- [Problem details]: Search the listing below, and show each line that includes the word "computer".

### Given data

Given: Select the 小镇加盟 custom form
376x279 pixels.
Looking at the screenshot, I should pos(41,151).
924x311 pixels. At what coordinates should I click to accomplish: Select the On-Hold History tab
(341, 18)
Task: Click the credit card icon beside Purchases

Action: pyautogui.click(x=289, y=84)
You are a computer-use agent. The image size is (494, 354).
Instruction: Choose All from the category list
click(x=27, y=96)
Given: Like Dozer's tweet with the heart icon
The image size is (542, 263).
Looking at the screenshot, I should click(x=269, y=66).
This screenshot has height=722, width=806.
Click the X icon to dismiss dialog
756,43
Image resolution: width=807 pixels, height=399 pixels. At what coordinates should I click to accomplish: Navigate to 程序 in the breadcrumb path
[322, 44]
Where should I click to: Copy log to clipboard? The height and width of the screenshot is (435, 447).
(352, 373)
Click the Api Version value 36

######
### Given data

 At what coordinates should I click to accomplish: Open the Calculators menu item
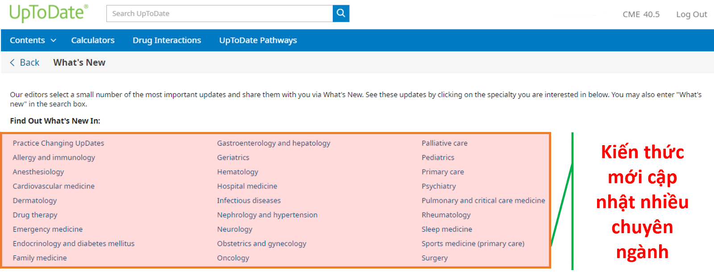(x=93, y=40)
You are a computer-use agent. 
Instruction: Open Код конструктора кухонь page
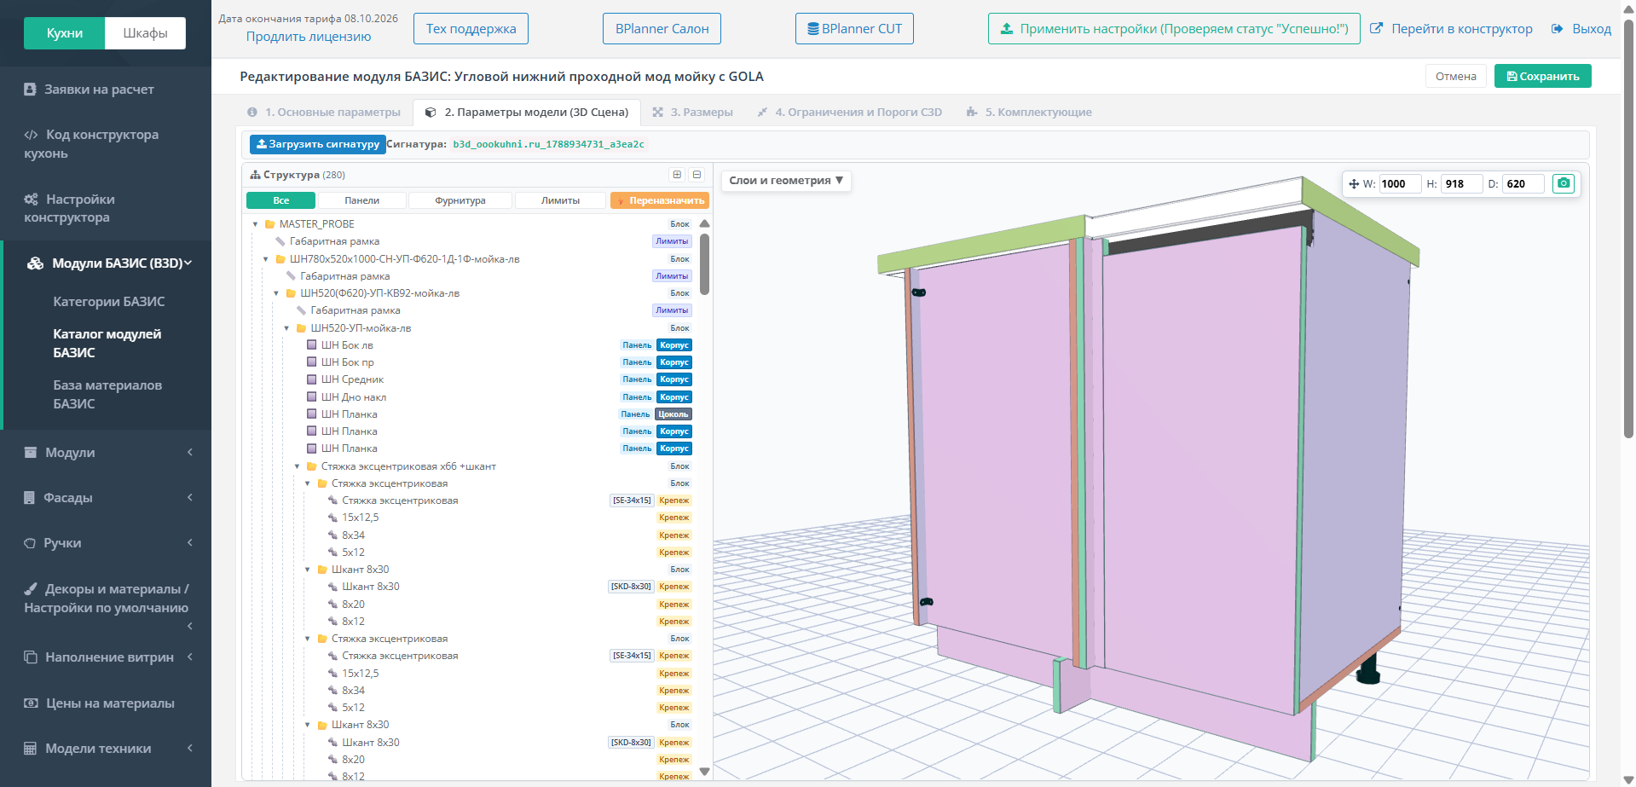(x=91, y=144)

######
### Given data

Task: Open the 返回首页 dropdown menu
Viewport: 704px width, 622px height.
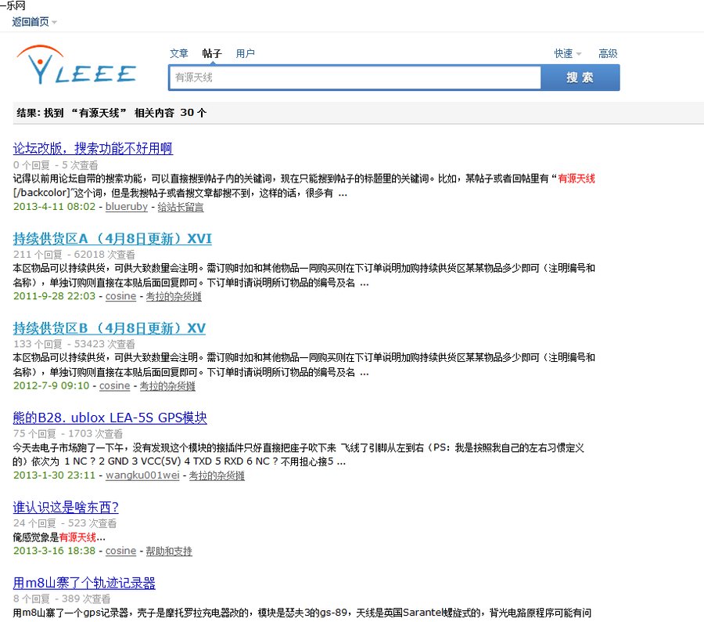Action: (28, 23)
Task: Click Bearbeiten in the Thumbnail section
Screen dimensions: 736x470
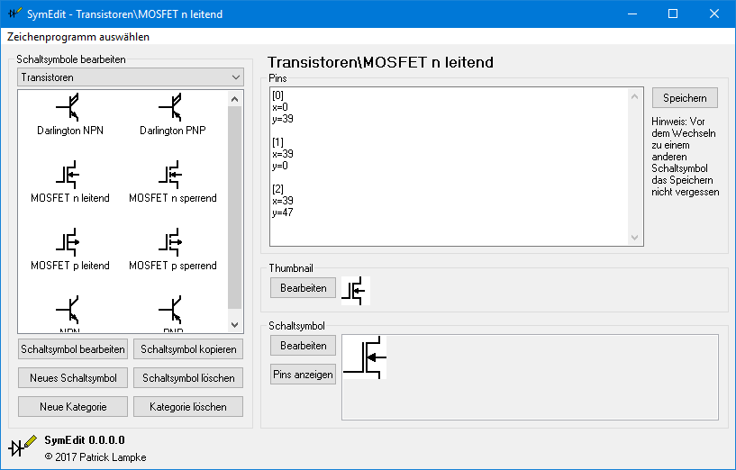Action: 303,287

######

- [Solution]:
You are a computer-use agent. The image size is (494, 354).
You are a computer-use agent. 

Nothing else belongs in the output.